I think it really makes sense for you to do your homework if you have not already. This includes 2 things.
1) Make a "retirement spending" list. This is NOT like Fidelity says at 80% of your salary or anything to do with your working list. Sure, property tax or rent or gas for your car will be the same. But insurance won't if you're on a group plan from work. I'm particularly sensitive to this because I retired 2 months ago tomorrow. DW and I are paying 5 times what we paid when I had a group plan. Anyways, make the list. For us, while working, we spent $50k a year. In retirement, $75k.

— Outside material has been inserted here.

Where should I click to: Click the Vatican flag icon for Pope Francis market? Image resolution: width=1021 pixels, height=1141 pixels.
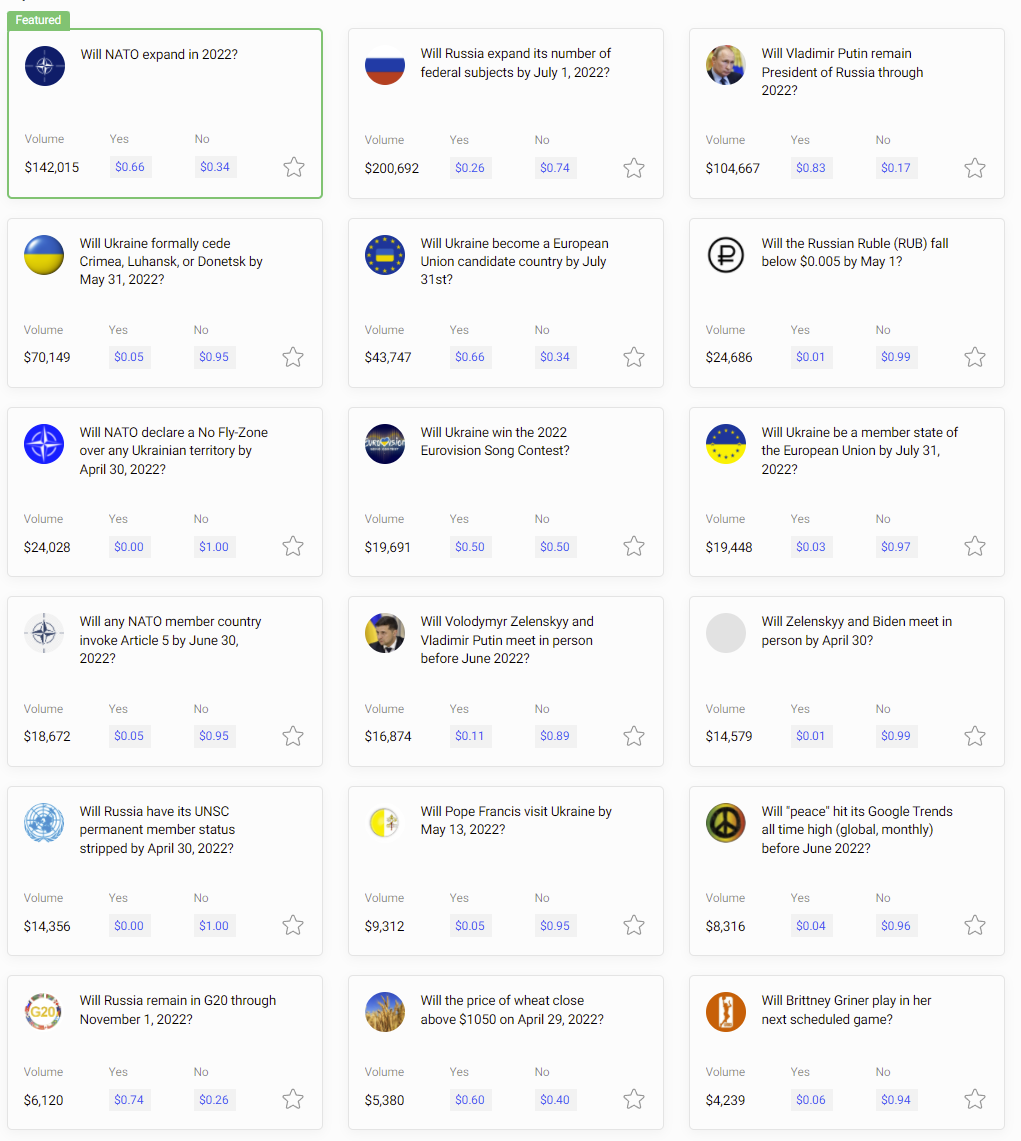[x=385, y=823]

2) Build a life spread sheet. For each year, list all income, assets, a percentage gain you expect for your assets, and spending. By doing this for every year, you can change the percentage every year to match what gains are expected. As a year ends, replace predicted with actual. With this spread sheet, you can put in when you quit your job. When your spouse does. When you have college expenses. When social security starts. Anything can go in and get categorized as income or spending. What this tells you is a lot. First of all, you can look at total assets and if they go to zero in 5 years, you're not ready to retire. If in 30 years, you have $5M, then why are you still working? This is WAY more accurate than depending on the Trinity study numbers. The Trinity study doesn't let you put in that you need a new car in 3 years. That your roof needs replacement in 10 years. That your kid will be in an $80k per year college in 12 years.

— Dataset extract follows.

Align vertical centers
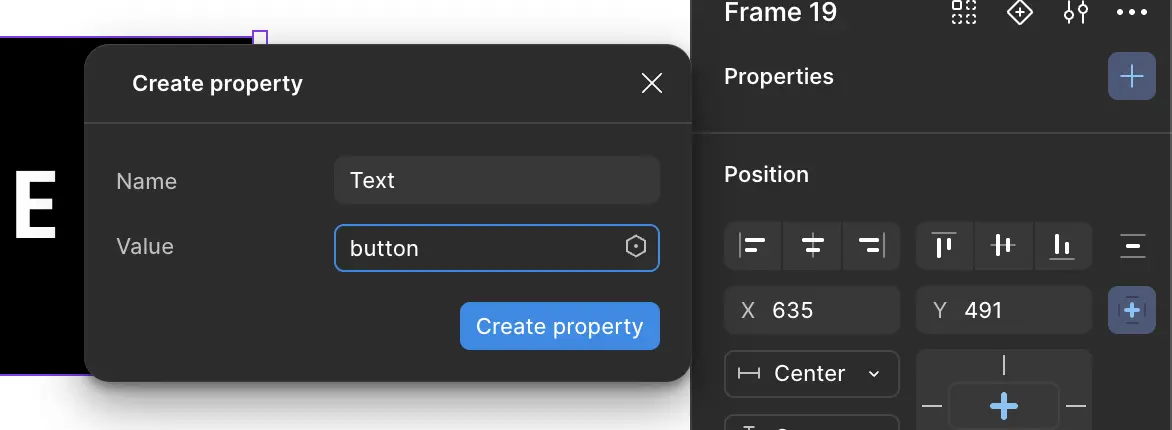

What did I do? Well, Covid helped me immensely. I worked from home, helping customers over webex or teams or just on the phone or email. I'm tech support for complex electronic hardware designs. I should say "I was".... When not in meetings, I'd mow the lawn or go to the grocery store or bring a load of scrap steel to the scrap yard. For 2.5 years, I practiced being retired. We had 25 times spending 10 years ago, so didn't have the financial stresses when I made the decision to stop. DW couldn't believe we could possibly afford to retire and it took me years to convince her. With the kids out of college, the big dollar upcoming things are house maintenance things. In your case, do #1 and #2 above. This is "doing the math" that I always recommend (sorry, I'm an engineer). If the spread sheet tells you that you're good to go, fine. If it tells you that with a part time job at Papa Ginos making pizza on the weekends, then there ya go.